Manchester works fine for marathon winnerBy MIKE CULLITY
New Hampshire Union Leader
November 04. 2012 10:35PM
MANCHESTER - Marathons are the ultimate test of physical endurance, but Sunday's Manchester City Marathon was merely a warm-up for the more serious trial awaiting Ben Payne overseas.
A 31-year-old captain in the U.S. Air Force who is scheduled to deploy for Afghanistan on Wednesday, Payne won the 26.2-mile trot through the streets of Manchester in two hours, 24 minutes and 43 seconds, outrunning 2009 champion Fikado Lemma by exactly one minute.
Muliye Gurmu, a 28-year-old Ethiopian runner who lives in New York City, won the women's marathon. She finished in 2:55:16, more than five minutes ahead of Denise Sandahl, a 32-year-old Rochester resident.
Another Ethiopian, Tadesse Girma, won the concurrent Manchester City Half Marathon. A 32-year-old Malden, Mass., resident who came to the United States a little more than two months ago, Girma finished the 13.1-mile course in 1:12:18, outlegging Kenyan Joseph Ekuom of Kingston, N.Y., by nearly two minutes.
And Heidi Westover, a 31-year-old teacher from Walpole, successfully defended her women's half marathon crown. Westover finished in 1:19:41, more than a minute ahead of Sheri Piers, a 41-year-old runner from Falmouth, Maine.
Each marathon winner earned $1,500, while the half marathon winners took home $1,000.
Marathon winners Payne and Gurmu were among the influx of runners who ran in Manchester after last Friday's cancellation of the New York City Marathon following Hurricane Sandy. A pilot with the Air Force's 34th Special Operations Squadron stationed at Hurlburt Field near Fort Walton Beach, Fla., Payne drove a rental car from New York to Manchester on Saturday and registered for the race upon his arrival just a few minutes before the 7 p.m. deadline.
"I was in the New York City Hilton waiting to run and found out the race was cancelled," Payne said. "So then I got online and started looking for some close marathons just because I needed one this weekend (since) I'm due to leave. This was the best option."
By winning his first marathon, Payne made the journey worthwhile. A 2004 Air Force Academy graduate from Denver who has been running marathons since 2006, he was in the lead pack early with Lemma and third-place finisher Bryan Morseman before pulling ahead at the 21-mile mark.

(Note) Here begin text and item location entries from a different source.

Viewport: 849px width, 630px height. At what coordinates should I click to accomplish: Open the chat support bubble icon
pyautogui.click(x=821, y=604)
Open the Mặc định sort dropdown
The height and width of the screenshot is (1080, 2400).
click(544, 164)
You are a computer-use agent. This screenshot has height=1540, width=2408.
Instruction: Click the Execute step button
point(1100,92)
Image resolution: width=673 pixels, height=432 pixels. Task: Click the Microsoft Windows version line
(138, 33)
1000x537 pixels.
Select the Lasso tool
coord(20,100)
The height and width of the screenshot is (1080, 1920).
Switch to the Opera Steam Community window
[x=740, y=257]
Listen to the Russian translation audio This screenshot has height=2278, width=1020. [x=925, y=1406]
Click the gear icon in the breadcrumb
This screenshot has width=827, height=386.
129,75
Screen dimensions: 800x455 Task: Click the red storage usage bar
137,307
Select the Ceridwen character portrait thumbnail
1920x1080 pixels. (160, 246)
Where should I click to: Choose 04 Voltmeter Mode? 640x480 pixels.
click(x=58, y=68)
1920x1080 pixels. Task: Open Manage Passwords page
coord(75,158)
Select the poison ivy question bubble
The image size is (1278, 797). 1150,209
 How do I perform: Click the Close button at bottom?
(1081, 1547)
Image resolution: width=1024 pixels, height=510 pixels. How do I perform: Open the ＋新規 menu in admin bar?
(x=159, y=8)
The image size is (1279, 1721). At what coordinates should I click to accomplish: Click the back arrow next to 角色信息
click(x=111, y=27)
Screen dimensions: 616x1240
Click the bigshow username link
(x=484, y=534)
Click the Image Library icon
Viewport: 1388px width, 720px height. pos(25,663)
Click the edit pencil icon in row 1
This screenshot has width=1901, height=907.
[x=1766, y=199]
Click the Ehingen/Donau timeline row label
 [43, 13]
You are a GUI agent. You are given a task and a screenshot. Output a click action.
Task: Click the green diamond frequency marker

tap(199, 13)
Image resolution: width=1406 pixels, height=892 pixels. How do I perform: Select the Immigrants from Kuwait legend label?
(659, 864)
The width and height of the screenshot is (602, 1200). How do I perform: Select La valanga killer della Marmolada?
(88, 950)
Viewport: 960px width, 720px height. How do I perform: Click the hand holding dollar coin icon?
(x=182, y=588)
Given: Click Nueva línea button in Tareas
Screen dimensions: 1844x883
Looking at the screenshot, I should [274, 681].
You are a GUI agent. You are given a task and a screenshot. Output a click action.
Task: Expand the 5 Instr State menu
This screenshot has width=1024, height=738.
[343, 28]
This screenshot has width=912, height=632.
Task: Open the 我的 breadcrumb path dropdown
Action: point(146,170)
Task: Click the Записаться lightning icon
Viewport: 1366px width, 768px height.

"I started creating a little bit of distance, and then I was by myself through the finish and really just hanging on," he said. "My legs were shot through all those hills."
Lemma, an Ethiopian who lives in the New York City's Bronx borough, fought pain from a hamstring injury throughout the race.
"After a while, I just couldn't push with (Payne)," he said.
Gurmu, another Bronx resident whose credentials include a victory in the 2009 Marine Corps Marathon in Washington, D.C., had been planning to run in New York but instead traveled to Manchester with her countryman Lemma. She fell behind Sandahl early but surpassed her late.
"She was following for maybe 17 miles, and then I hit a wall," said Sandahl, a former University of New Hampshire runner who won September's Smuttynose Rockfest Marathon. "My legs seized on me. I'm just glad I finished."
Girma, whose half marathon victory was his third in a month - he won the Applefest Half Marathon in Hollis on Oct. 6 and the Ashland (Mass.) Half Marathon on Oct. 28 - took an early lead over Ekuom and never let up, breaking away at the nine-mile mark. And Westover, who finished 15th earlier this year at the U.S. Olympic Marathon trials and 10th last month at the Twin Cities Marathon, led throughout the race and held off Piers for the second consecutive year.
"It was windy out there, and coming four weeks off a marathon, I'm happy with it," said Westover, who also won the Manchester City Half Marathon in 2008.